**TASK INSTRUCTIONS:** Every entry must be set down exactly in the answer; no pictures should appear.

Stored data entries
= = = =

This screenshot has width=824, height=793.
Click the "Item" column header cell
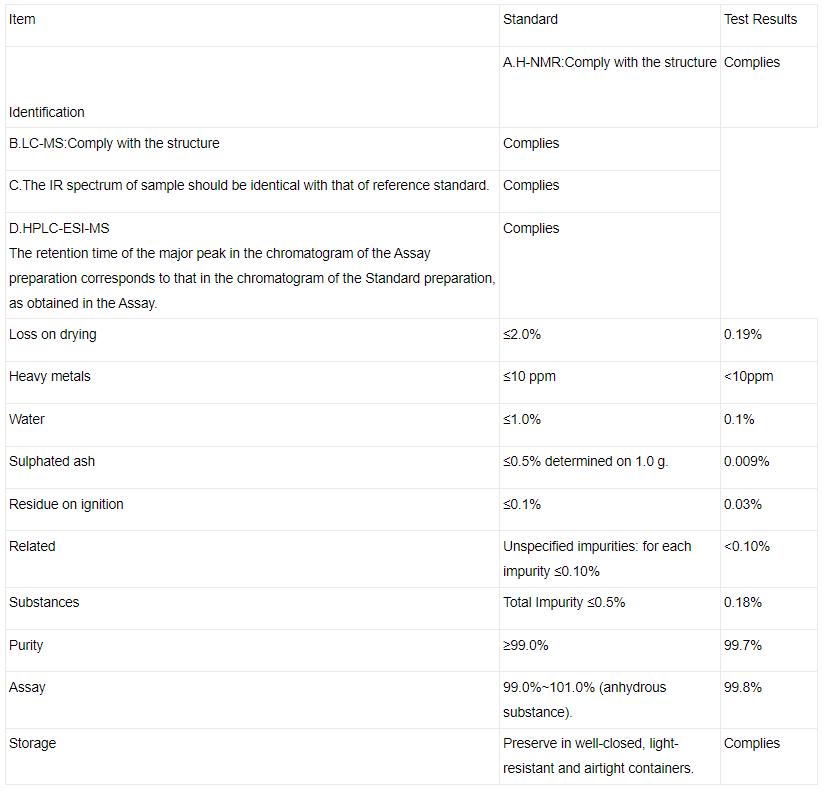click(22, 19)
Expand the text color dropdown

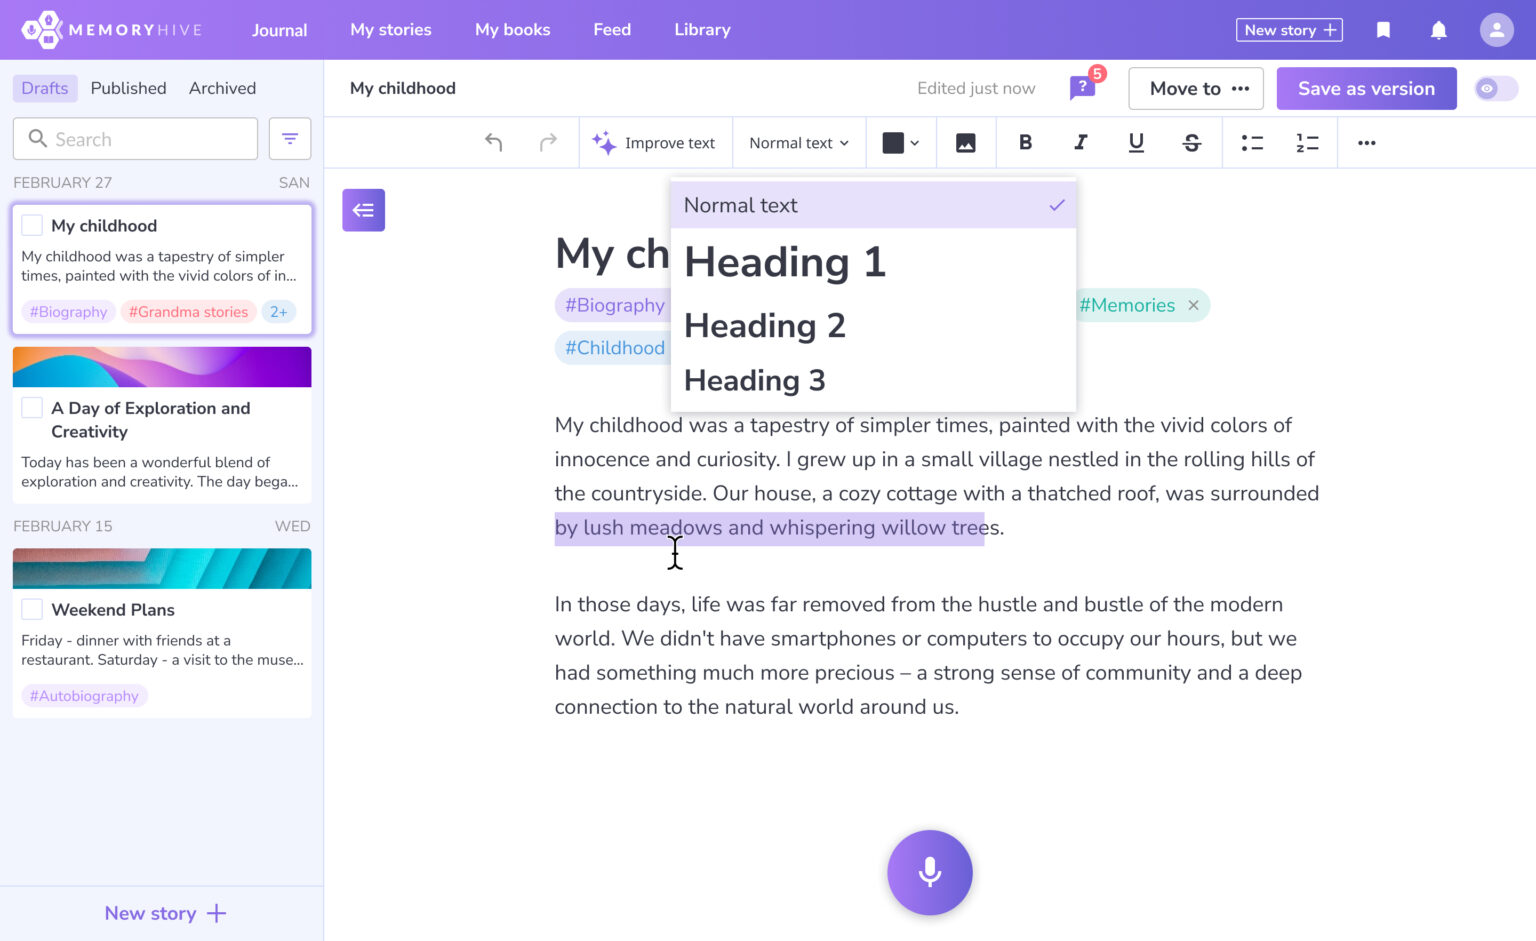coord(900,143)
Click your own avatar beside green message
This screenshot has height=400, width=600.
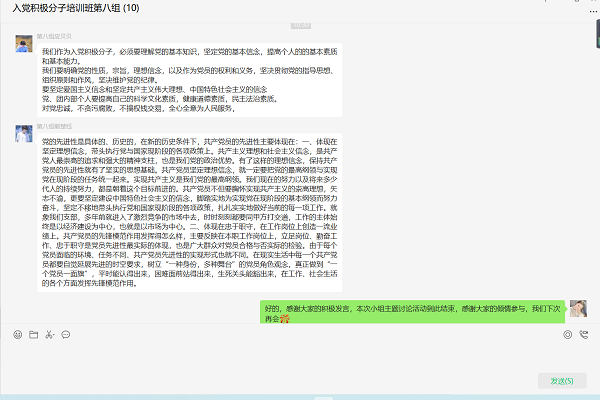pos(578,309)
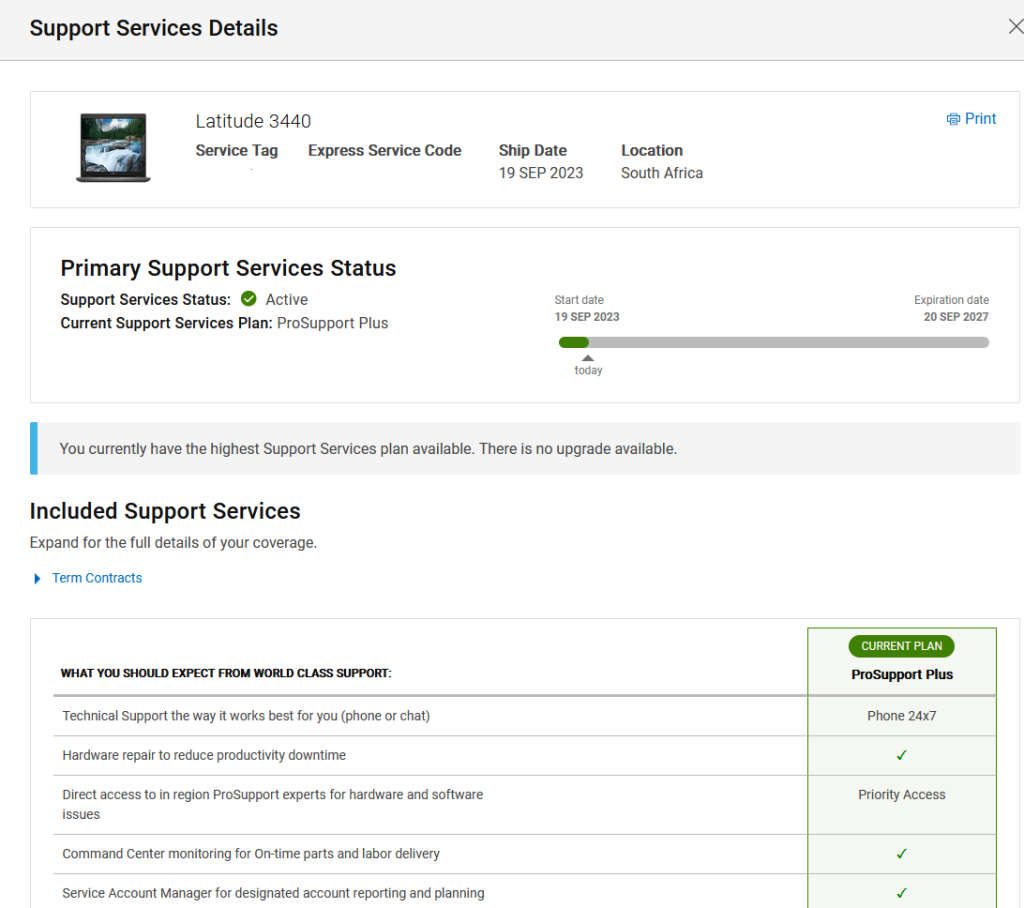Viewport: 1024px width, 908px height.
Task: Open the Term Contracts link
Action: (97, 578)
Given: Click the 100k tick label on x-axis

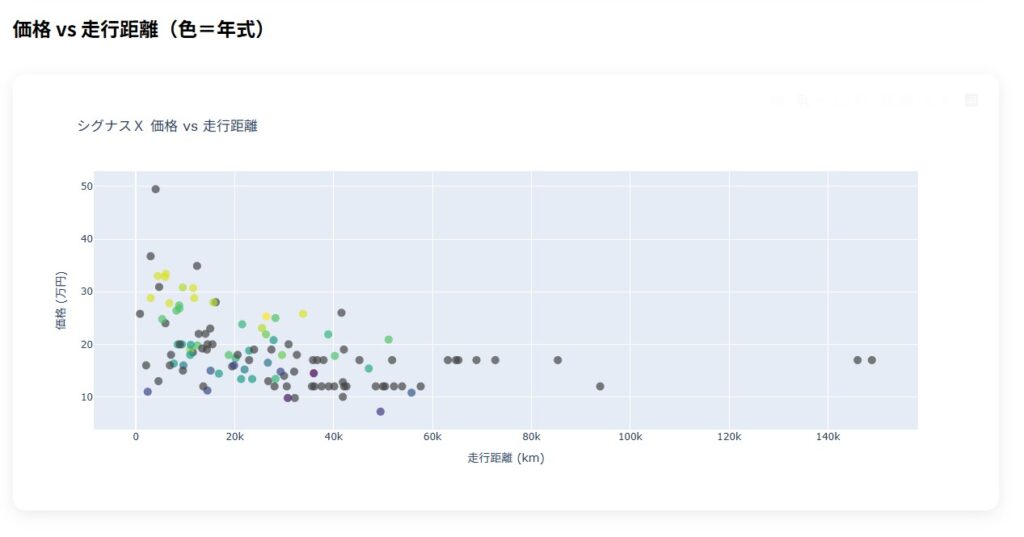Looking at the screenshot, I should click(x=630, y=437).
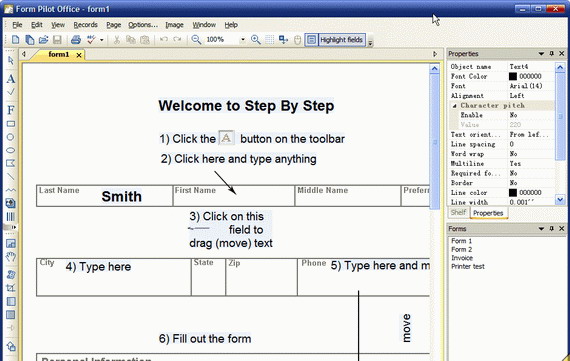Click the zoom out magnifier icon

(x=196, y=40)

= = = =

**RESULT OF THIS EXERCISE:**
This screenshot has width=824, height=793.
Click the "Item" column header cell
click(22, 19)
Expand the text color dropdown

coord(900,143)
Click your own avatar beside green message
This screenshot has height=400, width=600.
pos(578,309)
Viewport: 1024px width, 908px height.
Task: Open the Term Contracts link
Action: (97, 578)
Given: Click the 100k tick label on x-axis

Looking at the screenshot, I should click(x=630, y=437).
Click the zoom out magnifier icon

(x=196, y=40)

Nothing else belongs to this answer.